By CHARLES SCHUCHERT

Introduction.

The American Journal of Science, “one of the greatest influences in American geology,” founded in 1818, has published a little more than 92,000 pages of scientific matter. Of geology, including mineralogy, there appear to be upward of 20,000 pages. What a vast treasure house of geologic knowledge is stored in these 194 volumes, and how well the editors have lived up to their proposed “plan of work” as stated in the opening volume, where Silliman says: “It is designed as a deposit for original American communications” in “the physical sciences ... and especially our mineralogy and geology” (1, v, 1818)! Not only is it the oldest continuously published scientific journal of this country, but it has proved itself to be “perhaps the most important geological periodical in America” (Merrill). It is impossible to adequately present in this memorial volume of the Journal the contents of the articles on the geological sciences.

Editor Silliman was not only the founder of the Journal, but the generating center for the making of geologists and promoting geology during the rise of this science in America. For nearly three decades, the workers came to him for counsel and help, and he had a kind paternal word for them all. This influence is also shown in the many letters which were addressed to him, and which he published in the Journal. A similar influence, paternal care, and constructive criticism were continued by James D. Dana, and especially in his earlier career as editor.

Not including mineralogy, there are in the Journal upward of 1500 distinct articles on geology. Of these, over 400 are on vertebrate paleontology, about 325 on invertebrate paleontology, and 90 on paleobotany. Of articles bearing on historical geology there are about 160, and on stratigraphic geology more than 360. In addition to all this, there are more than 2000 pages of geologic matter relating to books and of letters communicated to the editors Silliman and Dana. We may summarize with Doctor Merrill’s statement in his well-known Contributions to the History of American Geology:

“From its earliest inception geological notes and papers occupied a prominent place in its pages, and a perusal of the numbers from the date of issue down to the present time will, alone, afford a fair idea of the gradual progress of American geology.”

Before presenting a synopsis of the more important steps in the progress of historical geology in America, it will be well to introduce a rapid survey of the rise of geology in Europe, for, after all, American geology grew out of that of England, France and Germany. This dependence was conspicuously true during the first four decades of the previous century. With the rise of the first New York State Survey (1836–1843) and that of Pennsylvania (1836–1844, 1858), American geology became more or less independent of Europe.

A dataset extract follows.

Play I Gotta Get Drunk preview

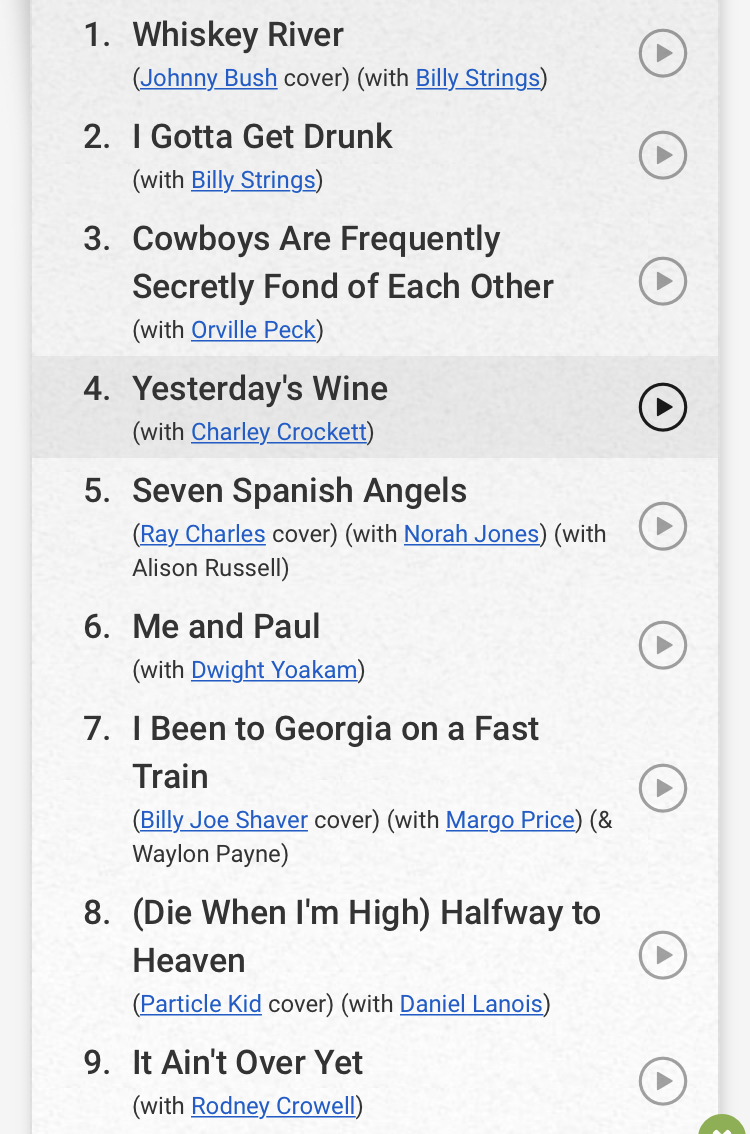tap(662, 155)
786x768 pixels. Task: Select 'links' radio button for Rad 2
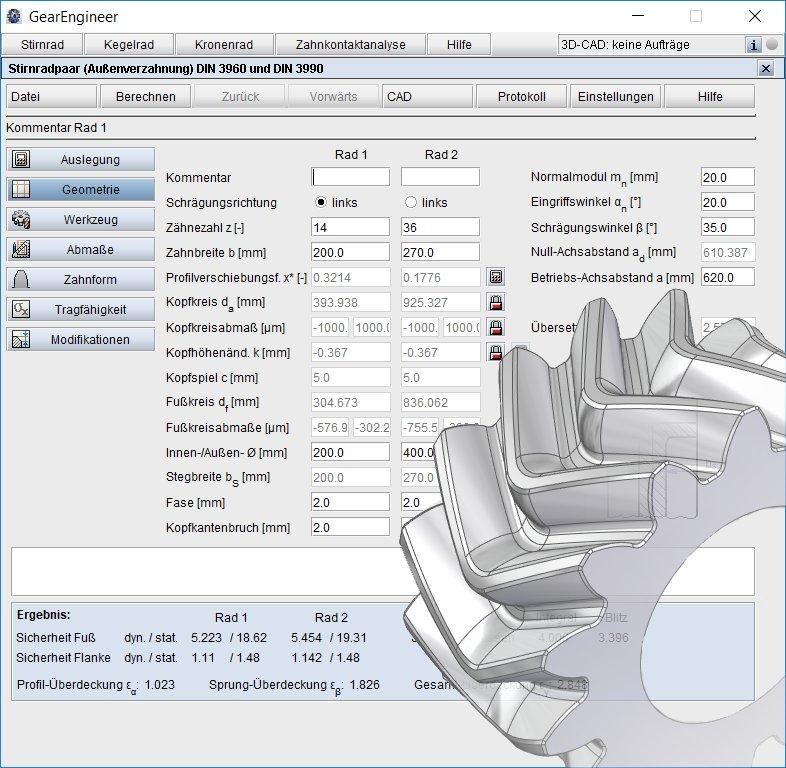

Finally, this article will conclude with a survey of the rise of paleometeorology, paleogeography, evolution, and invertebrate paleontology.

The Rise of Geology in Europe.

Mineral Geology.—The geological sciences had their rise in the study of minerals as carried on by the German chemist and physician George Bauer (1494–1555), better known as Agricola. Bauer originated the critical study of minerals, but did not distinguish his “fossilia,” the remains of organisms, from the inorganic crystal forms. Mineral geology endured until the close of the eighteenth century.

Cosmogonists.—Then came the expounders of the earth’s origin, the cosmogonists of the sixteenth to the end of the eighteenth centuries. The fashion of this time was to write histories of the earth derived out of the imagination.